TASK GOAL:
All records that follow are to be restated exactly.

Stored items

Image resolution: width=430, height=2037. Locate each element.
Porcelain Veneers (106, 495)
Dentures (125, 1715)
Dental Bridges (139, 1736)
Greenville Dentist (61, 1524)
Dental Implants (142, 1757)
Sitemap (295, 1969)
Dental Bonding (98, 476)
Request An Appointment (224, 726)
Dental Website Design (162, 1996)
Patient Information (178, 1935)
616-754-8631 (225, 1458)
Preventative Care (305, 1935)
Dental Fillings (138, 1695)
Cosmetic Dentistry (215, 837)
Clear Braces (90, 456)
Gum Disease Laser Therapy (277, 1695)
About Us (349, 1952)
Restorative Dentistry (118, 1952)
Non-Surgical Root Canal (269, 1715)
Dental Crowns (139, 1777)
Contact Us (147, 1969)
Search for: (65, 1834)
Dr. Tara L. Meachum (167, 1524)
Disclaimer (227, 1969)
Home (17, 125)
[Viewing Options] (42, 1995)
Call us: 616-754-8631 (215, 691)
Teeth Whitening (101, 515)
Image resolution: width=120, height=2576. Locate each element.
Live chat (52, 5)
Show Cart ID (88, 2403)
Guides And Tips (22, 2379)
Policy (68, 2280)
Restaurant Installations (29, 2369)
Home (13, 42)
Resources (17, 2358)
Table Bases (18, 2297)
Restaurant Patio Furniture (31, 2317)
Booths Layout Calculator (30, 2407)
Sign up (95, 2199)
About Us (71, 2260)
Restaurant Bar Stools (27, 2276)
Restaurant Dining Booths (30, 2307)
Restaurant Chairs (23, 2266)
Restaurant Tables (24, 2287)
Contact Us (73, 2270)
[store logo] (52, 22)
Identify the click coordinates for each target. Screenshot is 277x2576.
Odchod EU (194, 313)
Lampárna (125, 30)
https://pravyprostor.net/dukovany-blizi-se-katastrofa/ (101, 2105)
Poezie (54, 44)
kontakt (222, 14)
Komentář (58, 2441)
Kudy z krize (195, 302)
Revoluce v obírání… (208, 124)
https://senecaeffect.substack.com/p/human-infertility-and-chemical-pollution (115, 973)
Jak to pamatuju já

RESPONSE TO THE TASK:
Image resolution: width=430, height=2037. Locate each element.
Porcelain Veneers (106, 495)
Dentures (125, 1715)
Dental Bridges (139, 1736)
Greenville Dentist (61, 1524)
Dental Implants (142, 1757)
Sitemap (295, 1969)
Dental Bonding (98, 476)
Request An Appointment (224, 726)
Dental Website Design (162, 1996)
Patient Information (178, 1935)
616-754-8631 (225, 1458)
Preventative Care (305, 1935)
Dental Fillings (138, 1695)
Cosmetic Dentistry (215, 837)
Clear Braces (90, 456)
Gum Disease Laser Therapy (277, 1695)
About Us (349, 1952)
Restorative Dentistry (118, 1952)
Non-Surgical Root Canal (269, 1715)
Dental Crowns (139, 1777)
Contact Us (147, 1969)
Search for: (65, 1834)
Dr. Tara L. Meachum (167, 1524)
Disclaimer (227, 1969)
Home (17, 125)
[Viewing Options] (42, 1995)
Call us: 616-754-8631 (215, 691)
Teeth Whitening (101, 515)
Image resolution: width=120, height=2576. Locate each element.
Live chat (52, 5)
Show Cart ID (88, 2403)
Guides And Tips (22, 2379)
Policy (68, 2280)
Restaurant Installations (29, 2369)
Home (13, 42)
Resources (17, 2358)
Table Bases (18, 2297)
Restaurant Patio Furniture (31, 2317)
Booths Layout Calculator (30, 2407)
Sign up (95, 2199)
About Us (71, 2260)
Restaurant Bar Stools (27, 2276)
Restaurant Dining Booths (30, 2307)
Restaurant Chairs (23, 2266)
Restaurant Tables (24, 2287)
Contact Us (73, 2270)
[store logo] (52, 22)
Identify the click coordinates for each target. Screenshot is 277x2576.
Odchod EU (194, 313)
Lampárna (125, 30)
https://pravyprostor.net/dukovany-blizi-se-katastrofa/ (101, 2105)
Poezie (54, 44)
kontakt (222, 14)
Komentář (58, 2441)
Kudy z krize (195, 302)
Revoluce v obírání… (208, 124)
https://senecaeffect.substack.com/p/human-infertility-and-chemical-pollution (115, 973)
Jak to pamatuju já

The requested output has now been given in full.